Extracted text section start

By now Sequoia’s “RIP” slide deck and the ensuing blog coverage have been consumed by every entrepreneur and investor in the tech universe. It hit a nerve. Perhaps it provided a wake-up call, or simply confirmed people’s worst fears. For first-time entrepreneurs, or for those who have forgotten what happened just seven or eight years ago, this sort of shock therapy could be effective.
But the bottom line is that it is superbly hard, even in good economic times, to really impact the world with an innovative new product from a small company. The odds are hugely stacked against you. Would-be entrepreneurs and investors alike tend to forget this. They grow complacent when they are bailed out of mediocre situations or make money far exceeding what they deserve. They begin to believe their own BS. A troubling sense of entitlement lulls them into a false sense of security that they are not actually fighting for their economic lives, every minute of every day. It happened during the dot-com bubble and the housing boom, and now it’s happening on Wall Street.
The truth is, founders should be ruthlessly hard on themselves irrespective of the economic climate. Treat every break you get as the last miracle left on Earth. You should always be asking yourself: What could be done better? What’s not working? How can we be more capital efficient?
Any entrepreneur who woke up this morning and said, “Hey, I found $200,000 that I can cut out of my burn rate,” should be taken out to the woodshed. The fact is, cutting fat should be a standard operating procedure, not a reaction to a financial crisis. A knee-jerk reaction can also cut too deep, stalling innovation and growth, with the same inexorable end: failure. The same is true for VCs. Investors cannot afford to be intellectually lazy in easy times, only to wake up surprised by a changed environment and reactively change their investment tone.
You need to build your business, or your portfolio, based on underlying fundamentals that will carry you through good times — and bad.
Here are a few things I think all entrepreneurs should do now:
1) Reaffirm the value-creating milestones for your business.
2) Focus your capital on hitting them in the most efficient way possible.
3) Ensure that your current cash is safe. Is it invested in stable corporate bonds (like GE)? Or is it sitting in financial institutions, even the finance arms of manufacturing companies (like GMAC)? Are your lenders likely to deliver money they have agreed to lend? Do your investors have reserves for future rounds?
4) Look at your burn rate to make sure current expense rates still make sense. This has more urgency for later-stage companies that are selling a product, but those in R&D mode should always be thrifty.
5) Lead. Reaffirm the viability and vision of your company to the troops. This will counterbalance people’s tendencies to worry about their jobs and dreams, even decrease the time spent watching stock tickers.
Although it is too soon to tell what the true extent of the recent weeks’ turmoil will be, the secondary effects of this crisis will likely prove worse for entrepreneurial companies. Between skittish customers and the herd mentality that often manifests itself in the venture community, the startup jungle will certainly be a less forgiving ecosystem for awhile.
However, while funding will be harder to come by, there will continue to be capital available for really great companies and good ideas. Keep in mind that many of our greatest companies were founded during, or toward the end of, recessions, among them IBM, Hewlett-Packard and Microsoft.

Extracted text section end
Provided information section start

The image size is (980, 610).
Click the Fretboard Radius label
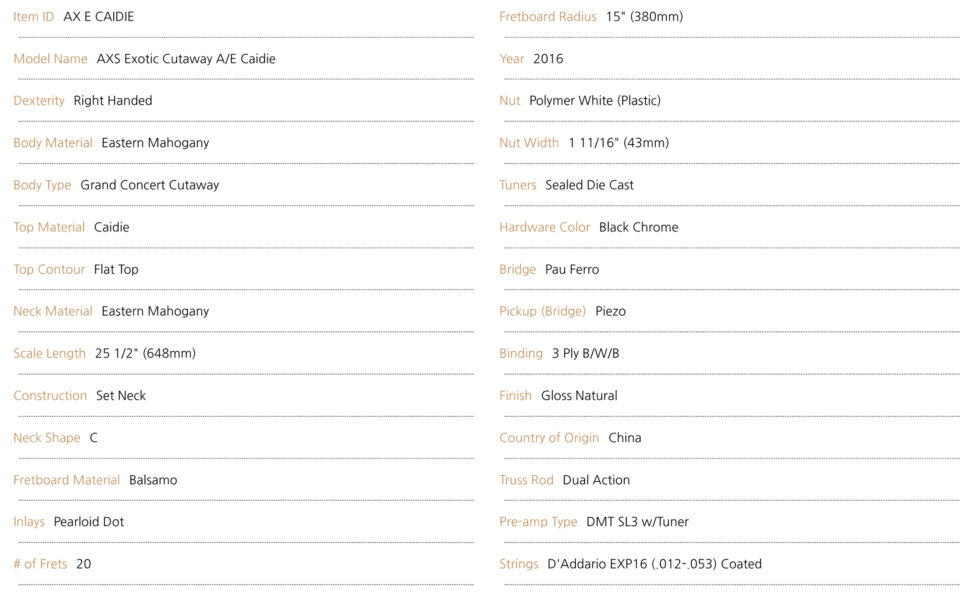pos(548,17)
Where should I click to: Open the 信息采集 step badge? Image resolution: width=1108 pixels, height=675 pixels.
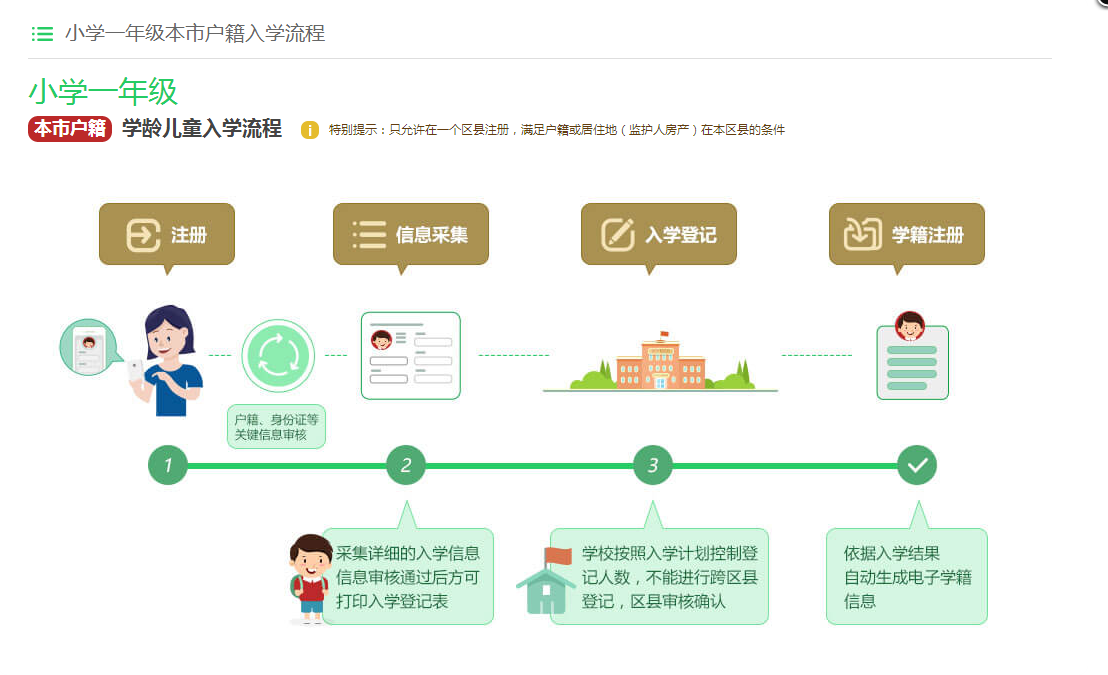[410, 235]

Provided information section end
Provided information section start

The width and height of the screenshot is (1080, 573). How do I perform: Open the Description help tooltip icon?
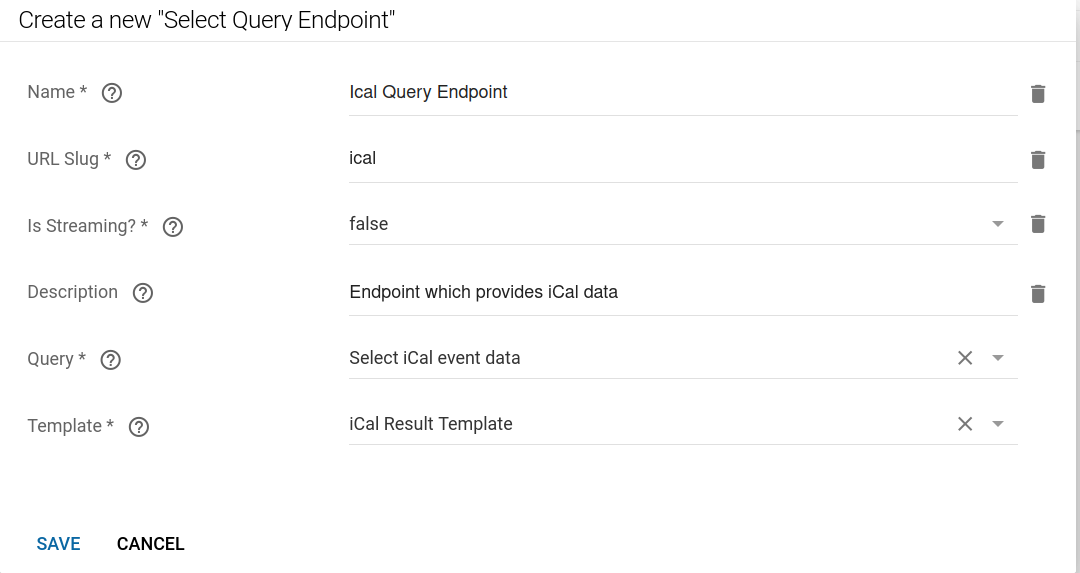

Provided information section end
Provided information section start

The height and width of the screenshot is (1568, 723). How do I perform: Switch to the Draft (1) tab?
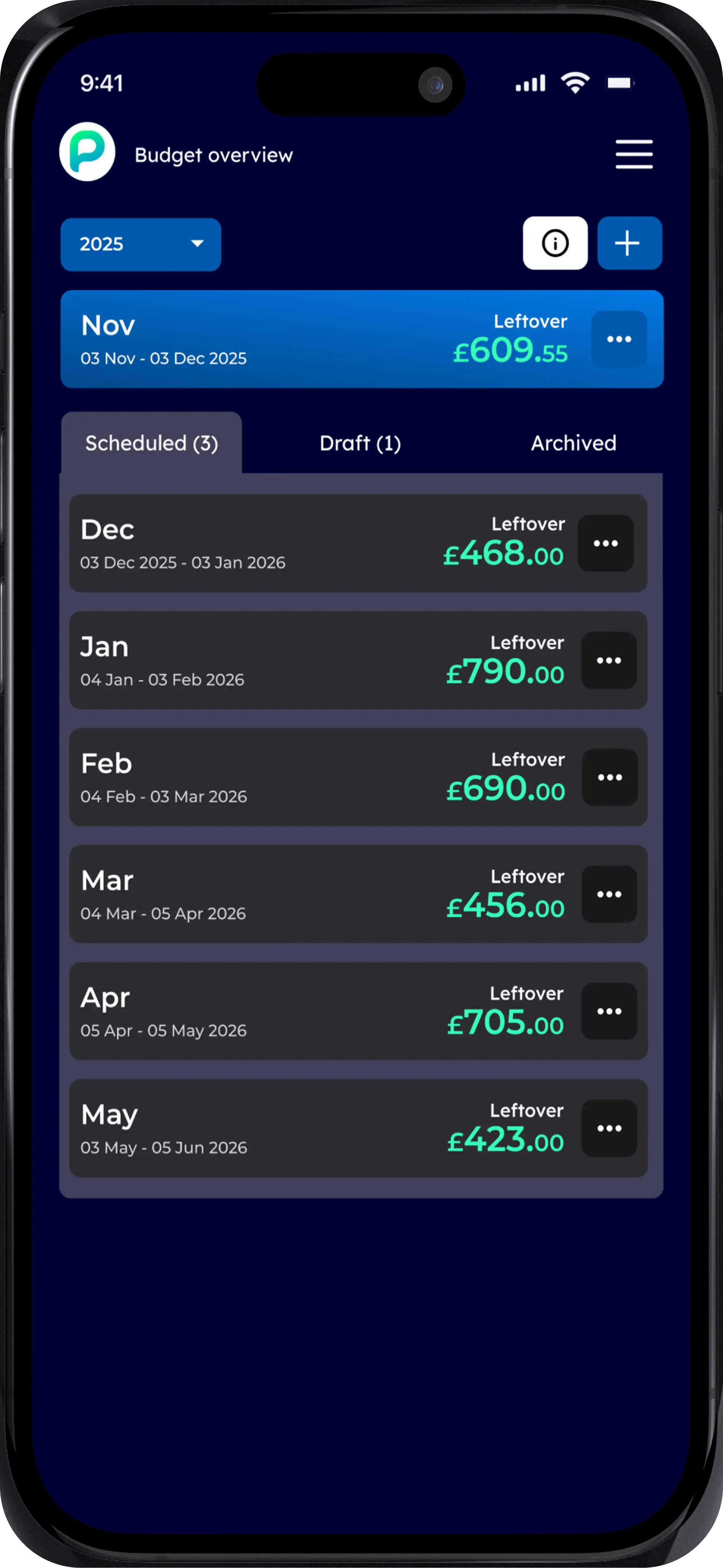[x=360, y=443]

Provided information section end

### Requirement A
From the essay on startups in a downturn above, write out the passage starting at "However, while funding" and ending at "Hewlett-Packard and Microsoft.".
### Requirement B
For each statement below, decide whether the essay on startups in a downturn above agrees with it. Answer yes or no, and quote the essay's deciding words.
(i) Cutting fat should be a reaction to a financial crisis.
(ii) Microsoft is named among companies founded during, or toward the end of, recessions.
(iii) Companies in R&D mode should always be thrifty.

### Task answer A
However, while funding will be harder to come by, there will continue to be capital available for really great companies and good ideas. Keep in mind that many of our greatest companies were founded during, or toward the end of, recessions, among them IBM, Hewlett-Packard and Microsoft.

### Task answer B
(i) No: "cutting fat should be a standard operating procedure, not a reaction to a financial crisis."
(ii) Yes: "among them IBM, Hewlett-Packard and Microsoft."
(iii) Yes: "but those in R&D mode should always be thrifty."